When considering macroalgae as sources of dietary important fatty acids, several factors need to be taken into account, such as total lipid content, fatty acid profiles, bioavailability, biomass availability and likely dietary intake. Palmaria palmata had both the highest content of lipids (2.8 ± 01% of DW) and the highest content of EPA (the main omega-3 PUFA), and was thus the best potential source of this PUFA. However, Mæhre et al. (2014) calculated that the consumption of P. palmata had to be in the range of 130–160 g day−1 in order to meet the recommended daily intake of 250 mg EPAFootnote 1 (FAO 2010). As direct diet additions, macroalgae can contribute towards the intake of EPA, but not be the only source of this dietary important fatty acid. Lipid extracts are the most promising way of utilizing macroalgae as sources of PUFA. The co-utilization of the lipid fraction and e.g. the phycocolloid fraction (alginate) of macroalgae should also be of commercial interest. In a similar vein, Schiener et al. (2016) demonstrated that by-products from biofuel production from S. latissima, A. esculenta and Ulva lactuca had increased lipid content after saccharification and could be successfully used as feed for juvenile bivalve and sea urchins. Microalgae are also known to produce EPA as well as DHA, and a lipid content above 50% of DW has been reported, e.g. Fistulifera solaris cultivated for EPA production (Tanaka et al. 2017). The cultivation of microalgae is a promising field, but challenges due to cultivation cost and use of limited and/or expensive resources need to be solved (Lopes da Silva et al. 2019). When cultivating macroalgae, the seedlings grown in the lab are also in need of some resources, while if wild macroalgae is used, other concerns, such as sustainable harvesting strategies, impact on associated life forms and natural variability, are more relevant.

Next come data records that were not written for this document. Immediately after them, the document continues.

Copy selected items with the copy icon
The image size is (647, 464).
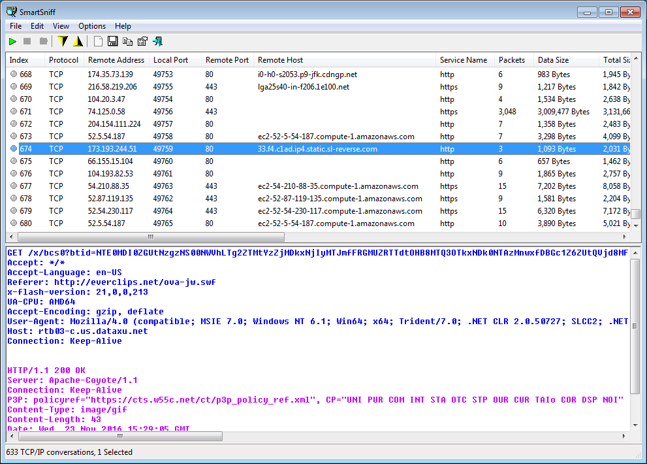click(127, 42)
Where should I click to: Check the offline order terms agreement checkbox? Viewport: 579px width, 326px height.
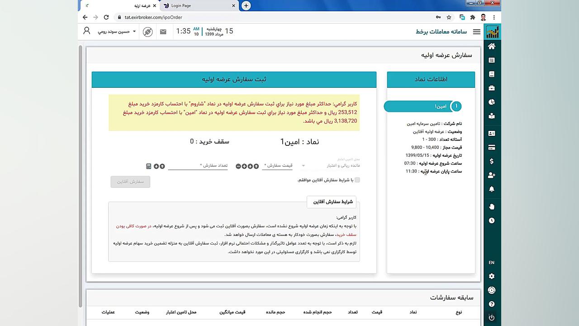(x=357, y=180)
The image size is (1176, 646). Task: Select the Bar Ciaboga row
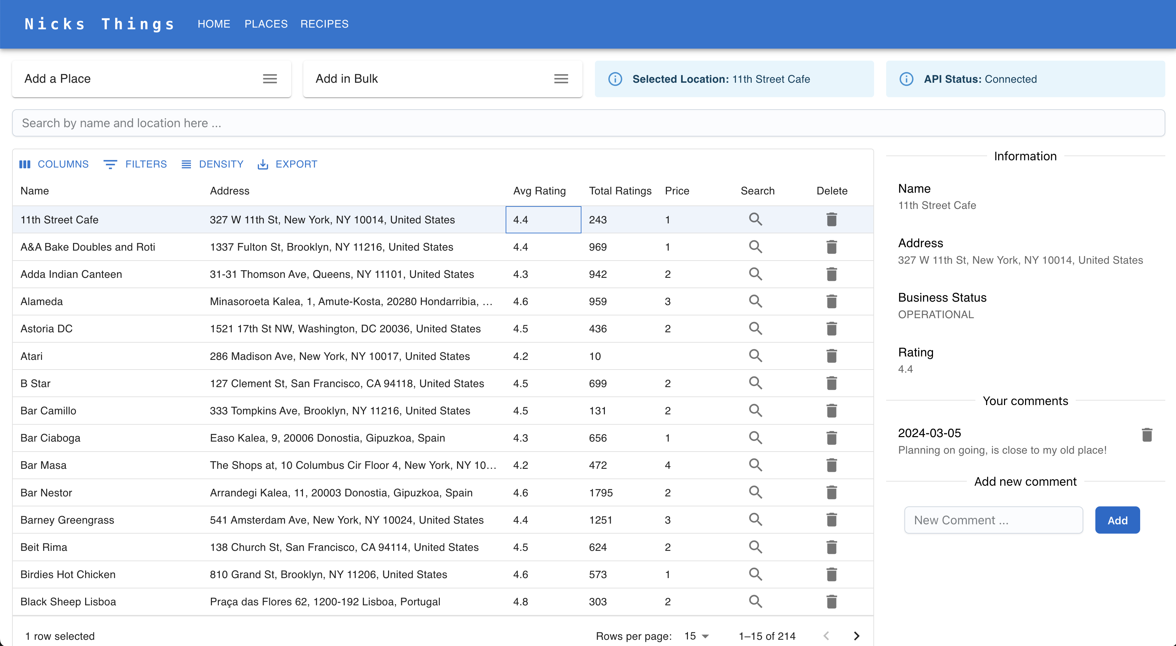(x=50, y=438)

Our research shows that separating the lipid extracts into fractions will give access to very different fatty acid profiles. Utilizing one or more fractions of an alga can be helpful towards reaching a particular fatty acid content or a desired mix. Additionally, the fractions can give information about the fatty acid’s bioavailability, e.g. if EPA esterified to polar lipids for transport across the blood-brain barrier is wanted, then the PL fraction of P. palmata can be utilized. While our study showed that these macroalgae cannot be the only source of omega-3 PUFA in the diet, they can contribute to a higher intake of these fatty acids. The nutritional indices showed that fatty acid distribution in A. esculenta can have protective effects towards risk factors for coronary heart disease, especially the NL and PL fractions. The fatty acid profile of A. esculenta has received very little interest in the scientific community, especially compared with algae such as P. palmata. Our results indicate that A. esculenta could be a valuable diet addition. The omega-6/omega-3 ratios were low (≤ 1.05) in all the fractions of the three species, implying that introduction of these algal species in the diet can have a positive effect on lowering the omega-6/omega-3 ratio. For all three algae, the highest content of EPA and the other omega-3 fatty acids was found in the NL fractions, followed by the PL and then the FFA fractions, giving indications of their bioavailability. Unsurprisingly, based on previous literature, the best source of EPA was P. palmata. The NL and PL fractions of P. palmata seem overall promising from a health perspective due to high EPA content (10.1 ± 0.5 and 6.6 ± 0.1%, respectively) and very low omega-6/omega-3 ratios (< 0.1). However, the same two fractions also had high SFA content (19.8 ± 2.0 and 24.0 ± 0.9%, respectively) and low (≤ 0.2%) LNA and ALA content. Comparison with published data illustrated that within-species variation, even with the same sampling location and season, can be larger than between-taxon differences. In order to elucidate the causes of such differences, and allow for easier comparison of results, algae characterizations should ideally be accompanied by larger datasets describing the environmental conditions during algae growth and at time of harvesting.